L'ultima notizia. Dalla crisi degli imperi di carta al paradosso dell’era di vetro

Prima si parlava delle ‘tre C’ della comunicazione: contenuti, credibilità, creatività. Ora il social-networking ne individua di nuove: condivisione, comunità e conversazione. I professionisti della carta stampata e dell’informazione vedono scalfire la loro posizione privilegiata in un mondo caratterizzato da Facebook, Twitter e aggregatori di notizie: l’epoca della comunicazione ′dal basso′.

Massimo Gaggi e Marco Bardazzi analizzano i cambiamenti che ci sono nel passaggio dall’era dell’informazione del piombo all’era ′del vetro′.  La ricerca di purezza e di trasparenza della notizia si scontra con l’opacità di Internet, che al tempo stesso dà voce a tutti e nasconde con l’anonimato. La guerra di click elimina il binomio credibilità-qualità e favorisce credibilità-quantità (di contatti, di lettori, di visitatori, di linkaggi).
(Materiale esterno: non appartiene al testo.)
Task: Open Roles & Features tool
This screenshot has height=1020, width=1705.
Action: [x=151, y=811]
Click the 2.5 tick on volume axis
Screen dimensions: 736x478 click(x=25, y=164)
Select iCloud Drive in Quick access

Soluzioni? Convergenza. Mediamorfosi. Fusione. Necessità di nuove competenze per i giornalisti. Ridefinizione del costo dell’informazione. Un libro dal titolo pessimista in realtà tende a dare spunti per reinventare il giornalismo in un periodo di ′notizie fragili′.

Marco Bardazzi e Massimo Gaggi, L’ultima notizia. Dalla crisi degli imperi di carta al paradosso dell’era di vetro, 2010, 280 pp.